We avoid shopping like a plague during Christmas. Why waste time in long queues and in shops that you can hardly move around without stepping on another person and with other humans breathing into your face? In fact, our motto is to shop only if necessary. Necessity and what you think you need should always be in conversation. One commentator re-wrote the 1st line of the 23rd Psalm to read: “God is my shepherd, I will not want more than I need”. Spot on! We also try not to let price nor brand determine where we shop. This is never easy – especially if your credit-ability will determine whether it is the farmer’s market, M&S, Lidl, Waitrose, TESCO, the Pound Shop or Charity Shops.
Businesses would do their utmost to ensure that we worship at their sanctuaries.
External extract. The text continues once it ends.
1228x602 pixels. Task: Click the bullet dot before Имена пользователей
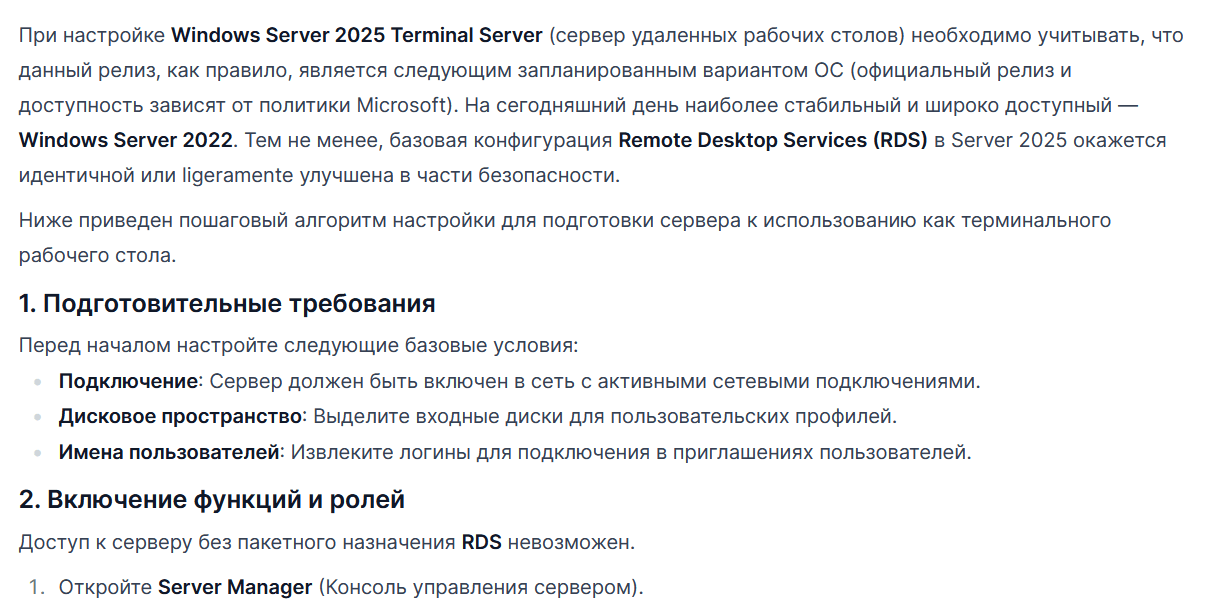[x=38, y=452]
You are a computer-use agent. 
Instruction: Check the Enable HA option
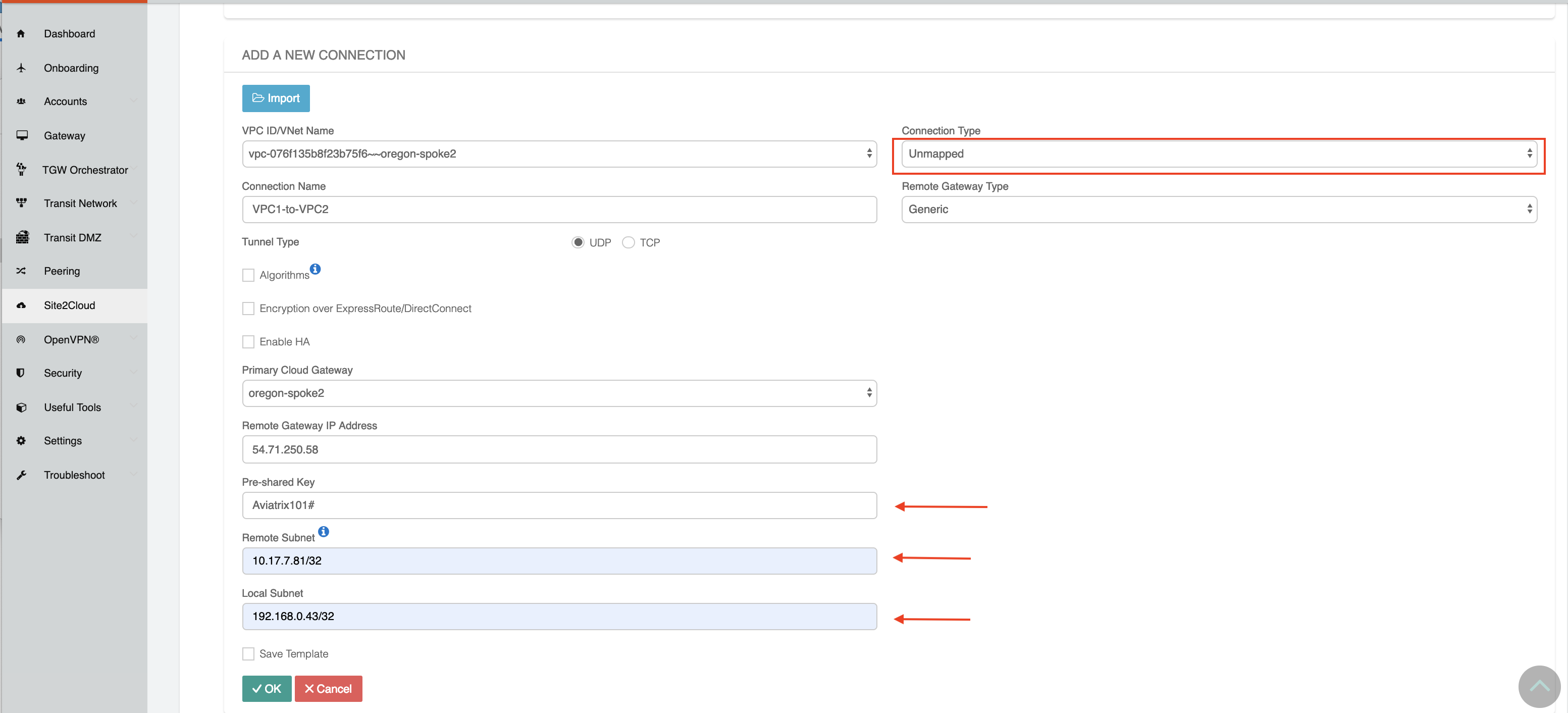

Why, for instance, would people queue up in the early hours of Boxing Day to stampede for a bargain? And without even batting an eyelid we would end up in debt thinking we have struck a bargain. I wonder if the millions spent their Christmas night just thinking of what they would go for in that stampede rather than enjoying their holidays, their time with family and the celebrations? And businesses continue to invest in studying our habits: so, for instance, because thousands of people are offten disappointed with their Christmas gift there are now companies offering a service to help you exchange these gifts. There is never a shortage of people available to “mint millions” from our insatiable wants. Shopping has become a deadly and costly ritual, in spite of all the new talk about its spirituality.
The situation has become so ridiculous that we are even given tips as to how one should be prepared for the shopping onslaught: ensure that you have a handbag full of water for dehydration; pills for headache and a banana for energy, among other things. And in case you are proper and decent this will not be the place for you, as it will be a “dog eat dog” situation with the need to use your elbow, instead of your feet, to get the bargain items you think you badly need. But be warned depression sets in by mid-January when the credit card statement arrives. This is the bit we are not told!
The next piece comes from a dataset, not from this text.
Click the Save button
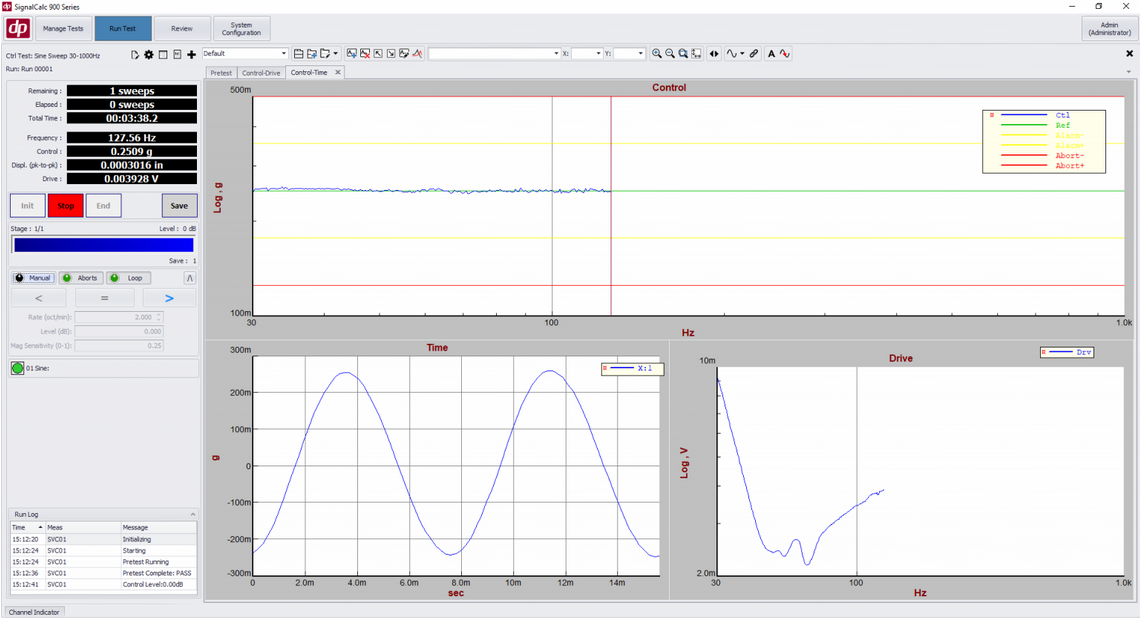 179,206
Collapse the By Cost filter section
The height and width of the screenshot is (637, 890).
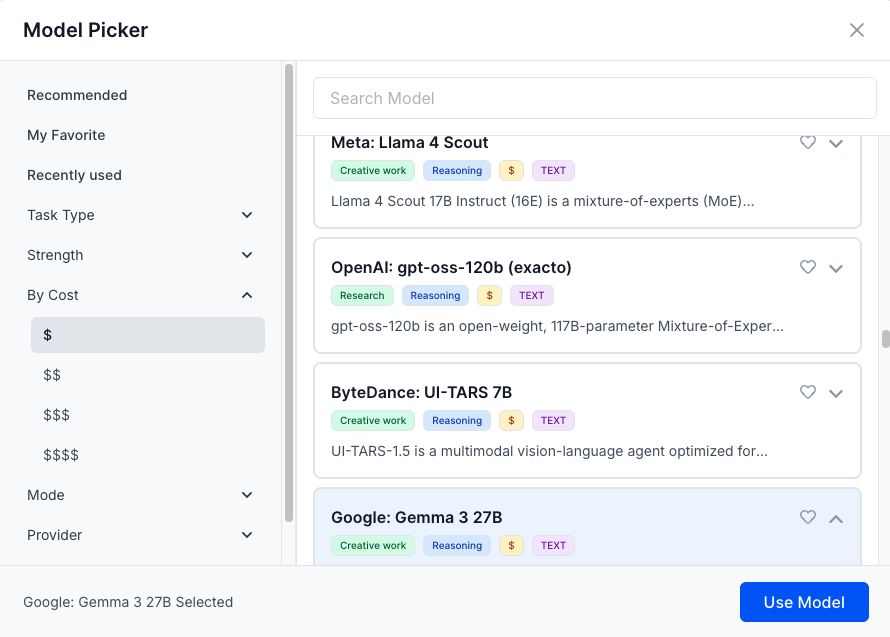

Businesses, of course, vie for our custom and will go at lengths to pamper us with loyalty cards, points, incentives and bargains. Even disloyal me can fall for the temptation. So like Pavlov’s puppies we salivate to these in fascinating ways. We keep returning, with wagging tails to these new gods who are only after our money and having us hooked to their fancy. What goes unattended is the length to which these new gods will go to keep a tab on us. The gods of businesses have got us well shackled.
Take supermarkets, as one example: they spend millions of pounds studying the psychology of us shoppers, rethinking the layout of their aisles, and where products are best located to get us to spend. And, how about the surveillance gadgets that are used to track the habits of those of us who walk through their doors and along their aisles? Some now adopt the tactic of telling us how much we save at each shopping and if we overspend we are given a voucher for the next time we return. They certainly know how to keep us coming to “screwed over and over again”. We shop excessively – more than we need to, therefore they profit.
Have you ever given thought to why supermarkets know exactly what kind of offers and discounts to send to us? They know what aisle we visit, where we do our pit stops to load up our carts, what range of products we go for. Churches may wish to take a leaf out of supermarkets’ manual to re-read their communities before they become totally obsolete. The moment we pass through the threshold of our nearest supermarket into their holy of holies, supermarkets already know which aisle we would visit, what shelf level we would reach for and will even listen in to our conversations. The latter I do not mind as I am sure they would be turned off by my constant talking back to their tricks, quarrelling about their excessive plastic-wrapping of almost everything, their dodgy tactic of “buy one and get the other at half-price” etc, and my cynical/dubious comments about a host of dodgy pricing and offers.
My new year slogan is: “shop only if necessary and do so locally”.